PROBLEM STATEMENT | Turn the entries below, starting at the line that contains "Screen dimensions: 1229x867" and ending at the last entry, into a numbered list with blank lines omitted. Leave out the pictures.

A run of entries |
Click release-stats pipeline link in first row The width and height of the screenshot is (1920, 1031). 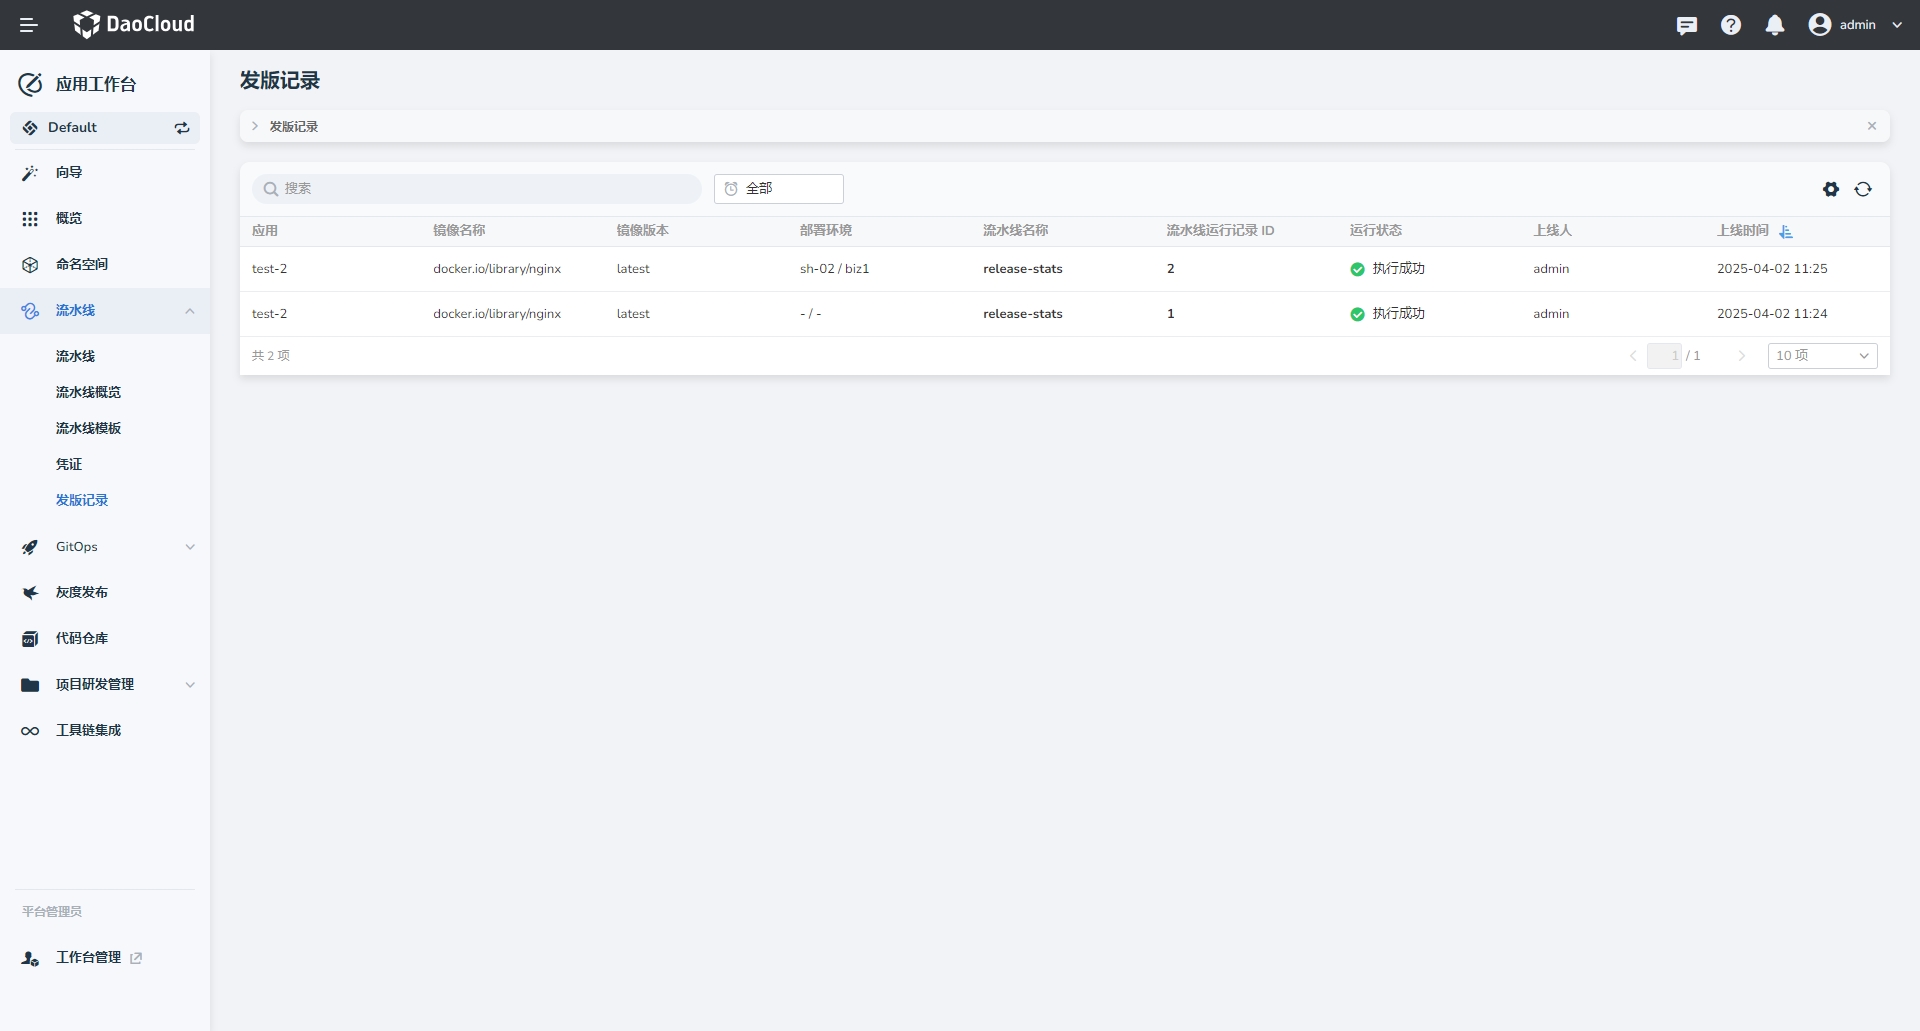1022,269
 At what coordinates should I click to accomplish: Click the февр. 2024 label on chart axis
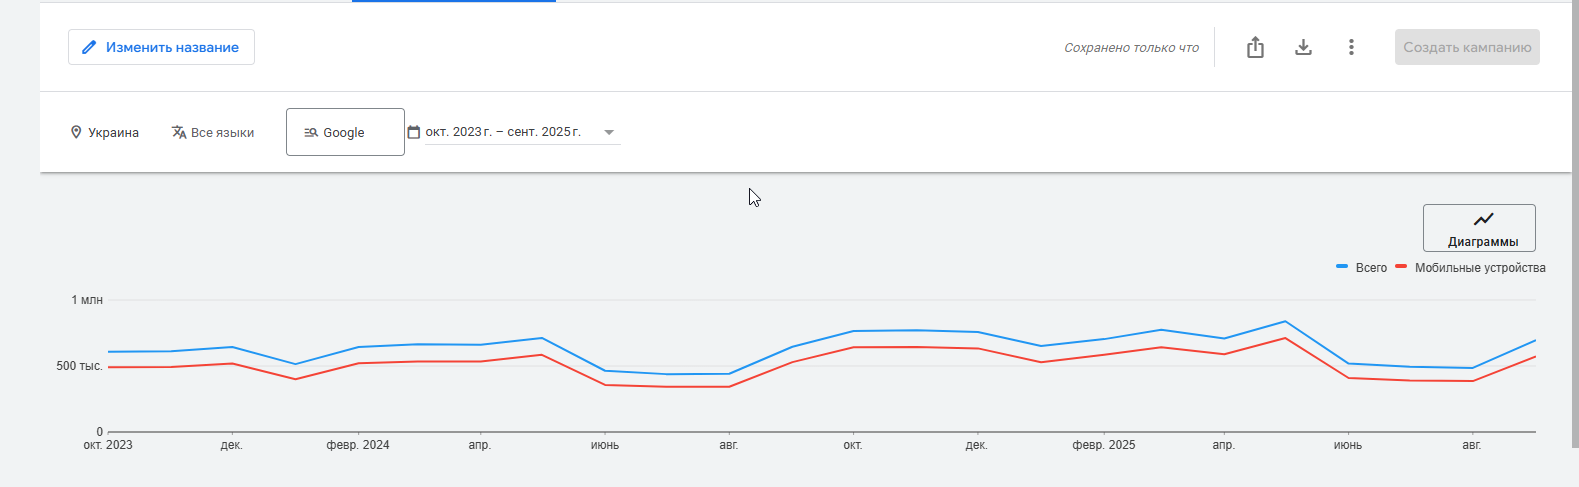(358, 445)
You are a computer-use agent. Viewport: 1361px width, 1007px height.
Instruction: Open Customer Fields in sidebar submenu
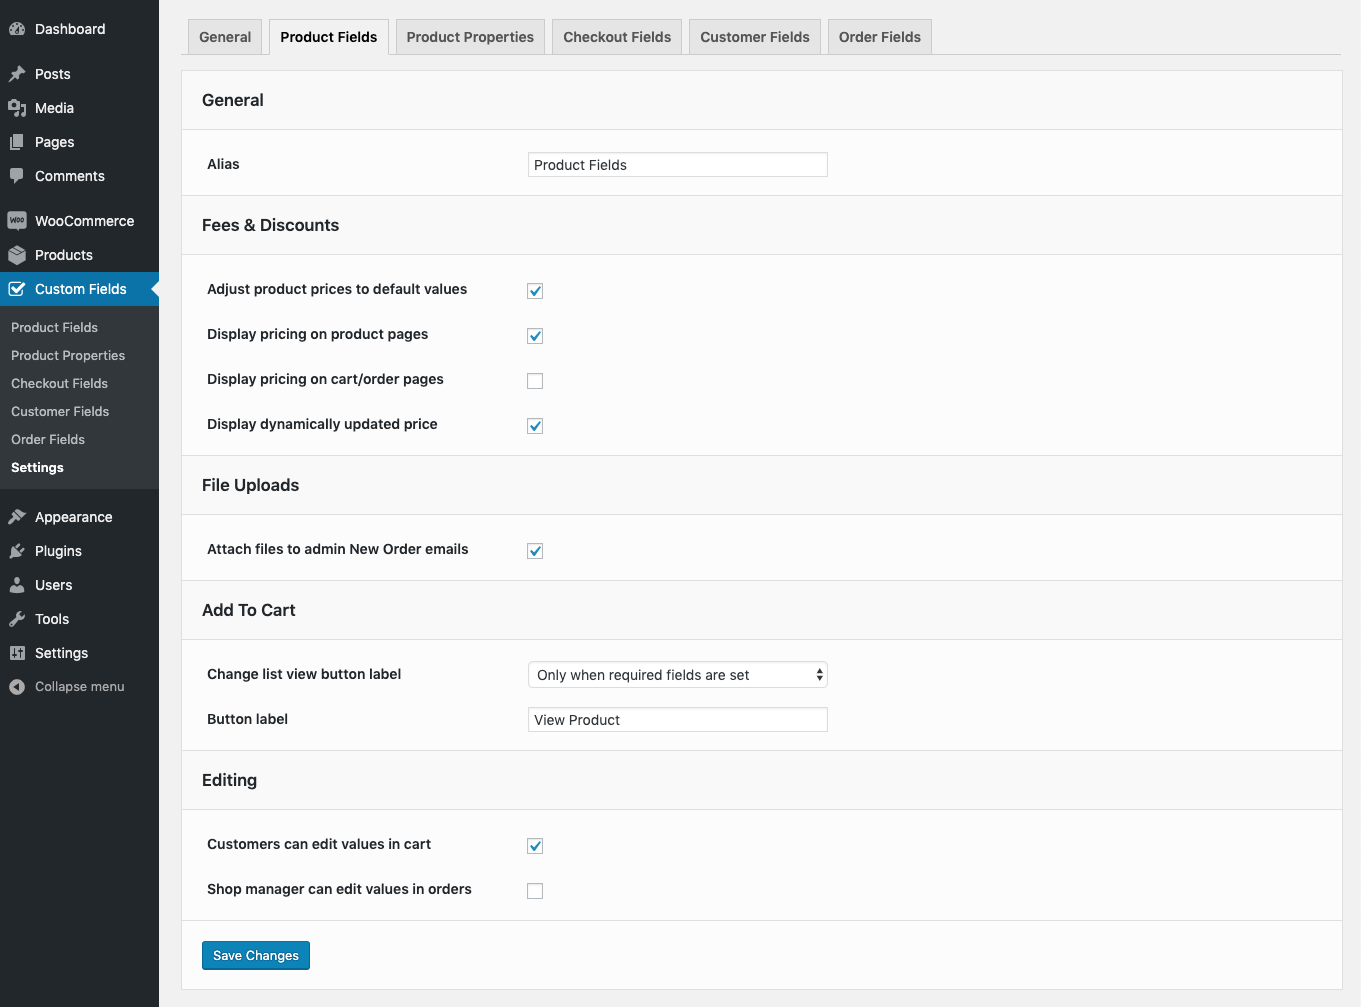click(x=60, y=411)
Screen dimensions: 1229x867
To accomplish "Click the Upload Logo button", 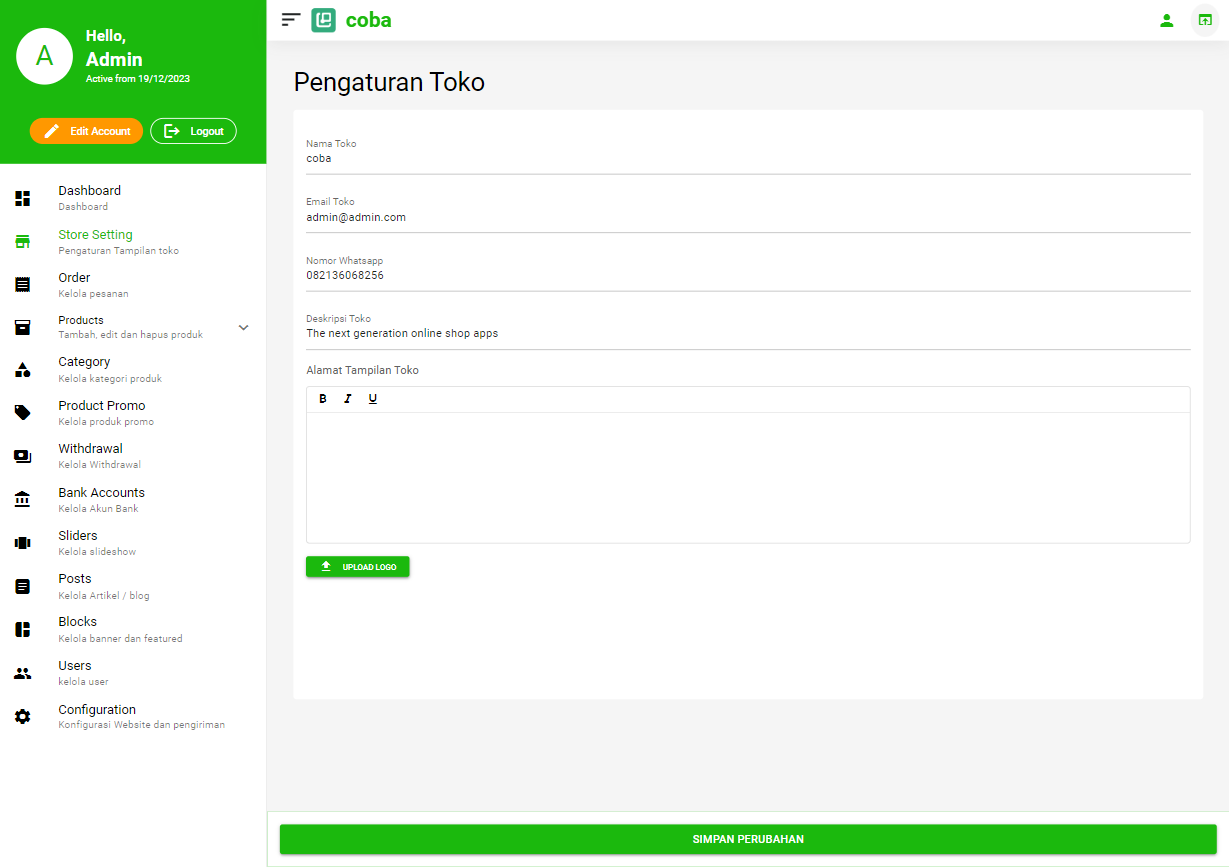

RESPONSE TO THIS TASK |
1. Screen dimensions: 1229x867
2. To accomplish "Click the Upload Logo button", 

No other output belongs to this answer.